BMS-955176

Legal status
- Legal status: Investigational;

Identifiers
- CAS Number: 1392312-45-6;
- ChemSpider: 58922159;
- UNII: 4CA9IAU7RJ;
- CompTox Dashboard (EPA): DTXSID401336145 ;

Chemical and physical data
- Formula: C_{42}H_{62}N_{2}O_{4}S
- Molar mass: 691.03 g·mol^{−1}
- 3D model (JSmol): Interactive image;
- SMILES CC(=C)[C@@H]1CC[C@]2([C@H]1[C@H]3CC[C@H]4[C@]([C@@]3(CC2)C)(CC[C@@H]5[C@@]4(CC=C(C5(C)C)c6ccc(cc6)C(=O)O)C)C)NCCN7CCS(=O)(=O)CC7;
- InChI InChI=1S/C42H62N2O4S/c1-28(2)31-14-19-42(43-22-23-44-24-26-49(47,48)27-25-44)21-20-40(6)33(36(31)42)12-13-35-39(5)17-15-32(29-8-10-30(11-9-29)37(45)46)38(3,4)34(39)16-18-41(35,40)7/h8-11,15,31,33-36,43H,1,12-14,16-27H2,2-7H3,(H,45,46)/t31-,33+,34-,35+,36+,39-,40+,41+,42-/m0/s1; Key:XDMUFNNPLXHNKA-ZTESCHFWSA-N;

= BMS-955176 =

Chemical compound

BMS-955176 is an experimental second generation HIV maturation inhibitor under development by Bristol-Myers Squibb for use in the treatment of HIV infection. By blocking the maturation of the virus, it prevents viral reproduction in host CD4+ T cells.
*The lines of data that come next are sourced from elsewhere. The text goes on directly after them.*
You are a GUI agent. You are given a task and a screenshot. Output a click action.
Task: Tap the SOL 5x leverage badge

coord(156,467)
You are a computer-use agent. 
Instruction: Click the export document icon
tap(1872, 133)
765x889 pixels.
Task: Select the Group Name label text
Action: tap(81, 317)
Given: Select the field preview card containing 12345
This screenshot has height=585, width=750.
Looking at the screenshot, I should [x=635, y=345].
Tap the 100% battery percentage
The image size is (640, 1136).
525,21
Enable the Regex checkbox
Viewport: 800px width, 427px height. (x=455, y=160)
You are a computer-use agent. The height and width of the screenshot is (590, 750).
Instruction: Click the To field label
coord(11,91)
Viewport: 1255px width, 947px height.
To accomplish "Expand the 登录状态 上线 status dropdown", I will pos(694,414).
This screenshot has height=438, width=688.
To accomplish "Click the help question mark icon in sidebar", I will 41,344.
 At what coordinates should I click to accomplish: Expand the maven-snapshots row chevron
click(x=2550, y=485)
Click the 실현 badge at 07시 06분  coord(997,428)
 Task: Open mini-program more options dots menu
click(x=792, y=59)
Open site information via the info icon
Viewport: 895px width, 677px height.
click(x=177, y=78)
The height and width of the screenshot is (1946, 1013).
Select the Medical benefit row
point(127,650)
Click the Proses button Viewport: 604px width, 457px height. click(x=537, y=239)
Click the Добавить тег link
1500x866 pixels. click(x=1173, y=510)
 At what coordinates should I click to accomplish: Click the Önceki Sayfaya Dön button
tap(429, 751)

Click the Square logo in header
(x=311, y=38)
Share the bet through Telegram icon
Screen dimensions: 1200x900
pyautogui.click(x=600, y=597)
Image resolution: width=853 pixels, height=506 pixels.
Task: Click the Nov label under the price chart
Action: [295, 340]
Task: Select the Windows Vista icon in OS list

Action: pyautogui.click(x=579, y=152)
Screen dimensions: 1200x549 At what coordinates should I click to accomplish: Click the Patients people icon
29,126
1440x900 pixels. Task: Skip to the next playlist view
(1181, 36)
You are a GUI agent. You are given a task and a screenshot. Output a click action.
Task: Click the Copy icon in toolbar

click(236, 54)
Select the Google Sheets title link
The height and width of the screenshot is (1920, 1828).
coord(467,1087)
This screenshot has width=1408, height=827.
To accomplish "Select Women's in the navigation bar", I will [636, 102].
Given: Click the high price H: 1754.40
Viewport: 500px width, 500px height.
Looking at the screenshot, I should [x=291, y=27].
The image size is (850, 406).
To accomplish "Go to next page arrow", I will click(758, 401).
First generation maturation inhibitors such as bevirimat were ineffective against some naturally occurring changes (polymorphisms) in the Gag protease polyprotein; BMS-955176 has been designed to better tolerate gag polymorphisms.

== Studies ==
Results of a phase 2a trial of BMS-955176 was reported at the 2015 Conference on Retroviruses and Opportunistic Infections (CROI). Investigators concluded that the drug was well tolerated and effective against HIV, including strains with gag polymorphisms.

It appears that development of BMS-955176 has been terminated.